Алексей улыбнулся и покачал головой… У него — были свои прогнозы насчёт перспектив здоровья пятилетнего ребёнка…

— Нет. Ты — выживешь. Затем он попросил у девочки мобильный телефон. Тогда — мобильники были недоступны широкому кругу пользователей, но в государственных хосписах — детям разрешали пользоваться такой техникой: считалось, что это положительным образом сказывается на их состоянии. Доктор несколько секунд стоял в нерешительности. О чем-то думал. А затем — слегка тряхнув головой — подмигнул Алёне, улыбнулся и позвонил — как потом выяснилось, в соседнюю палату.

— Катя, это Лёша. Зайди к нам — мы в палате 114…

Когда Катя вошла, молодой врач сказал:

— Знакомься, Алёна, это Катя, она — твоя ровесница. У нее — та же болезнь, что и у тебя. Надо, чтобы вы поделились своими раковыми клетками друг с другом. Спустя три-семь дней — вы обе будете здоровы. Совсем здоровы. Поэтому сейчас мы пойдем в манипуляционный кабинет и вы — обменяетесь пробами крови, которые сдавали вчера. Но есть один нюанс. Вы — обе немного изменитесь. О том, что я сделал — родителям ни слова, ладно? Обещаете?
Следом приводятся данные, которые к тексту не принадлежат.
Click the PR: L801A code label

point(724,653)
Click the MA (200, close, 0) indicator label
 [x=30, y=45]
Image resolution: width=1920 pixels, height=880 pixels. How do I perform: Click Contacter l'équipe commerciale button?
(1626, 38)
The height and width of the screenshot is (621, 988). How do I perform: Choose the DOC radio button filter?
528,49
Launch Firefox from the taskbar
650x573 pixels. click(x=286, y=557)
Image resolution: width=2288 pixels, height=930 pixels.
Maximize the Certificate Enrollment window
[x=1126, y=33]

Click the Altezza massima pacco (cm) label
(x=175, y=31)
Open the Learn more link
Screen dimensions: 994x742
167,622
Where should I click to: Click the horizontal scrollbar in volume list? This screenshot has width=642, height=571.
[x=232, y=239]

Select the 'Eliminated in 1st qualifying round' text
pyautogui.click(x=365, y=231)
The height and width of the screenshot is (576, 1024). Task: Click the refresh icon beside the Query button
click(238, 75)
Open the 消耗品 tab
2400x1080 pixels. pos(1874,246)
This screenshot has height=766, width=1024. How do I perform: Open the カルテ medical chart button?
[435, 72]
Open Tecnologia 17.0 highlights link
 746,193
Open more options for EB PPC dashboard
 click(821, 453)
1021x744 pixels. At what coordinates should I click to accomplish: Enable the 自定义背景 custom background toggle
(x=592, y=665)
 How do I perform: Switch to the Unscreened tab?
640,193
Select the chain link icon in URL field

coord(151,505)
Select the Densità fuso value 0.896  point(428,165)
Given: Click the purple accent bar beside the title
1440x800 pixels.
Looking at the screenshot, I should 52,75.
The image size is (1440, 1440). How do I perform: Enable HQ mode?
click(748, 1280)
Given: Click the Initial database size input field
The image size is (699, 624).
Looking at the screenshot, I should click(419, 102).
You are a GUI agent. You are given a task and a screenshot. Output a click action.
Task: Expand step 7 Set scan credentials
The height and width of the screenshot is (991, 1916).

Помолчав, он сказал:

— Как вы думаете, почему онкологические болезни столь агрессивны? И сам — спустя четыре секунды, произнес:

— Рак ищет себе пару… А его — вместо того, чтобы помочь ему найти свою «половинку» — пытаются убить. Так — нельзя.

А затем добавил:

— Обещайте, что когда станете большими — каждая из вас отыщет себе пару: молодого человека противоположного пола, с которым проживёт долгую-долгую-долгую (эти слова он произнес как-то по-особенному) жизнь…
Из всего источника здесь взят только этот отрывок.